Data de 1847 a primeira publicação em livro do romance O Pároco de Aldeia, de Alexandre
Herculano. A obra no entanto, tinha aparecido em 1843, na revista O Panorama. O espaço onde decorre a
acção é o de uma aldeia saloia, com as suas asperezas e ingenuidades. O ano em
que são colocados os episódios narrados é o de 1825. Não se trata, portanto, de
uma visita à Idade Média, tão ao gosto do romantismo e que o próprio Herculano
acabará por cultivar. É um romance marcado pela contemporaneidade e balizado
por um claro objectivo de intervenção polémica. É um romance de tese, digamos
assim.
O prólogo começa com a seguinte frase: Como a filosofia é triste e árida! E esta frase dá a tonalidade ao
romance. À aridez da vida reflexiva, a que o próprio narrador se teria acolhido
em parte da sua existência, contrapõe-se a vida simples, da gente simples de
uma aldeia, comandada pelo seu padre cura. E o importante não é apenas a
oposição do pitoresco ao árido. A este opõe-se também a fecundidade que deve
animar as relações dentro de uma comunidade, com as suas peripécias, os seus
devaneios e pecadilhos.
Qual o problema que a filosofia – e Herculano refere-se,
claro, à filosofia moderna – trouxe e que leva o narrador a vituperá-la? A árvore da ciência, transplantada do Éden,
trouxe consigo a dor, a condenação e a morte: mas a sua pior peçonha guardou-se
para o presente: foi o cepticismo. Escreveu o autor, ainda no prólogo. O
cepticismo é visto como o corolário do racionalismo nascido na século XVII. Em
contraponto polémico com ele, o autor propõe: Feliz a inteligência vulgar e rude, que segue os caminhos da vida com
os olhos fitos na luz e na esperança postas pela religião além da morte, sem
que um momento vacile, sem que um momento a luz se apague ou a esperança se
desvaneça!
Este tom polémico não existe apenas no prólogo. Ressurge em
vários momentos da obra. E não é apenas contra o cepticismo, mas também contra
o protestantismo, nomeadamente o anglicano. Uma interpretação do cristianismo
que apenas se acorda com o sentir das elites e que deixa o povo à sua sorte, abandonado,
sem o conforto de uma crença que lhe tempere a dureza dos dias. E como
consequência da crítica ao anglicanismo, Herculano entrega-se a uma análise
social da situação das classes trabalhadoras em Inglaterra, entregues à
voracidade de um patronato ávido, emergente da revolução industrial. Um escritor
socialista dificilmente seria mais crítico da situação das classes
trabalhadoras em Inglaterra do que Herculano.
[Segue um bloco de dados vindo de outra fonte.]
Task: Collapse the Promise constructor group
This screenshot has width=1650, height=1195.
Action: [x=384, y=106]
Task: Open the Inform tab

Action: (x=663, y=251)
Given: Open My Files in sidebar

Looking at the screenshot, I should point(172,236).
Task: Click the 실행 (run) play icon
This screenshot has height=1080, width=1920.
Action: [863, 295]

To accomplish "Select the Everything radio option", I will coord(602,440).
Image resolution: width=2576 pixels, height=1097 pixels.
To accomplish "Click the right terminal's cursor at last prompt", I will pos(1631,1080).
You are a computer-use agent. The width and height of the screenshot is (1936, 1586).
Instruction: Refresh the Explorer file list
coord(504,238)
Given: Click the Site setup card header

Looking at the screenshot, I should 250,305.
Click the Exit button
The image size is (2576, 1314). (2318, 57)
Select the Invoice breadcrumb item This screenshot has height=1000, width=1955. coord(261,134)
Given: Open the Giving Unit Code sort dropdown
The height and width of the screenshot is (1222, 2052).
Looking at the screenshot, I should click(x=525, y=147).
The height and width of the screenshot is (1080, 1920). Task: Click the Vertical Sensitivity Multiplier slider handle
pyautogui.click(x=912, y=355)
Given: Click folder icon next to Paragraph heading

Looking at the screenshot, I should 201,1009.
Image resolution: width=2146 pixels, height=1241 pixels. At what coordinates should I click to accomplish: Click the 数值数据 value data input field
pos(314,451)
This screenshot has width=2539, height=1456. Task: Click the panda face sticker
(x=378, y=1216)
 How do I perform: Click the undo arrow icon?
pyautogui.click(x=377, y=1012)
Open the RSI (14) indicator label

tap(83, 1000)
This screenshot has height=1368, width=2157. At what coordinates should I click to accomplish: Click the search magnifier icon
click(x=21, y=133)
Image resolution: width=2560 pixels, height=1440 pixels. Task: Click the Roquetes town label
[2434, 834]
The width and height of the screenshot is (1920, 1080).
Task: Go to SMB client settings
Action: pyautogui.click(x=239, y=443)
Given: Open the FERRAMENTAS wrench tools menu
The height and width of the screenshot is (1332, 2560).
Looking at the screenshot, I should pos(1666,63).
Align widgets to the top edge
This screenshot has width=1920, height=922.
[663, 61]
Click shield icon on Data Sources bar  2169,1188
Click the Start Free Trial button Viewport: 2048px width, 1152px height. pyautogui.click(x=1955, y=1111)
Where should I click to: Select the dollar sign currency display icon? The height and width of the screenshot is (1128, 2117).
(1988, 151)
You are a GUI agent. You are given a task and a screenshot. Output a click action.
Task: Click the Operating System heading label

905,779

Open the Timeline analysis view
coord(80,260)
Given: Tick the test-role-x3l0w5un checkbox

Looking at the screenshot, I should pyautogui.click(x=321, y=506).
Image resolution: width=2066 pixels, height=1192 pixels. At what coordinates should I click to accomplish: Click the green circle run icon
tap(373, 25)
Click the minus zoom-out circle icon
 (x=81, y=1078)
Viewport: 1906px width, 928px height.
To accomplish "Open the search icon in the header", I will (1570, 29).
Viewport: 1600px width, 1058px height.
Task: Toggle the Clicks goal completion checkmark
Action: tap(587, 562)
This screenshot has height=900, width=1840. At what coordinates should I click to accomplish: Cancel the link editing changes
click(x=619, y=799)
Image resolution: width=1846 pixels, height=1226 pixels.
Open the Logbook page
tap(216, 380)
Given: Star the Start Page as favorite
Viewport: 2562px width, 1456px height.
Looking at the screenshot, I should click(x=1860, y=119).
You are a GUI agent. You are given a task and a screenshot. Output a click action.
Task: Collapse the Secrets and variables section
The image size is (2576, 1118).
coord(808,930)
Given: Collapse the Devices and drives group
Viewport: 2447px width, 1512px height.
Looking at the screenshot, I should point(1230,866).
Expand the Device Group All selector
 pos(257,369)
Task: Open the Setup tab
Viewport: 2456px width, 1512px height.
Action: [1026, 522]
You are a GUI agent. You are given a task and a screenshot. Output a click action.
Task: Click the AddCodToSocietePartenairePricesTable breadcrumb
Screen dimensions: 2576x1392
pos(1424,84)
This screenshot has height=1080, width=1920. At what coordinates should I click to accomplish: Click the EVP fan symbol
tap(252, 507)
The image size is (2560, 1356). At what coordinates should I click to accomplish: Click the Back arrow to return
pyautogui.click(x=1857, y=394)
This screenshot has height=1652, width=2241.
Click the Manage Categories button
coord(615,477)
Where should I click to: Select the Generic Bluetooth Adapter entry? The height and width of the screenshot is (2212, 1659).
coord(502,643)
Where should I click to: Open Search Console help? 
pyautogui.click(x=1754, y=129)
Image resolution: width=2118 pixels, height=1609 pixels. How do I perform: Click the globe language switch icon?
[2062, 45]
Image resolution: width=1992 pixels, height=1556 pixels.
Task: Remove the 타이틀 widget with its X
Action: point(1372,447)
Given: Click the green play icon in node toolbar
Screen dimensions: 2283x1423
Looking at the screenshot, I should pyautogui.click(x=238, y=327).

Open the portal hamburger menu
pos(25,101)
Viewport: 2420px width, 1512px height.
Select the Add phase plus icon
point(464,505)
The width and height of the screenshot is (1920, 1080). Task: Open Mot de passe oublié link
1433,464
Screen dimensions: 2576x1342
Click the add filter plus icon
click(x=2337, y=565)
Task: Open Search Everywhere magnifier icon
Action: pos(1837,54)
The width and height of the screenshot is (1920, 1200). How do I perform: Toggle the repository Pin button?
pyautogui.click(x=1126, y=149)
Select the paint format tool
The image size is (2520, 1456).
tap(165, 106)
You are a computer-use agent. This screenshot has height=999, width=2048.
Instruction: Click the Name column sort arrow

Os episódios narrados na vida da aldeia servem então para
ilustrar a polémica de Herculano contra o Iluminismo. Não faltam sequer
referências depreciativas a Holbach e a Diderot. À complexidade que os novos
tempos, onde se destacam as consequências das revoluções francesa e industrial,
vinham a introduzir nas relações sociais, Herculano contrapõe o mundo simples
da aldeia portuguesa, tutelada pela figura paternal do padre cura. Este é o
oposto do frio e árido filósofo, macerado pelas incertezas que a reflexão,
destituída do apoio do dogma, introduz no seu modo de vida. O pároco tem um
saber feito da compreensão da natureza dos seus paroquianos. Conhece-os, não
porque os investiga cientificamente ou reflecte sobre eles de forma analítica,
mas porque contacta com eles, porque os confessa e, na verdade, os dirige
espiritual e socialmente. Contra a figura do filósofo é erigida em modelo a do
bom pastor. Perante o conflito entre razão e fé, Herculano evita o difícil
trabalho de reconciliação entre ambas, de compaginação entre dúvida e dogma, e
propõe a aldeia saloia como exemplo da superioridade da fé, fundada na bondade
moral do seu pastor.
Não sendo considerado, no cânone, como uma das obras
principais de Herculano, O Pároco de
Aldeia contém em si uma semente que germinará e cuja planta viverá vigorosa
por mais de um século, sendo um documento fundamental para compreender a forma
ideológica que dirigiu o país durante longo tempo.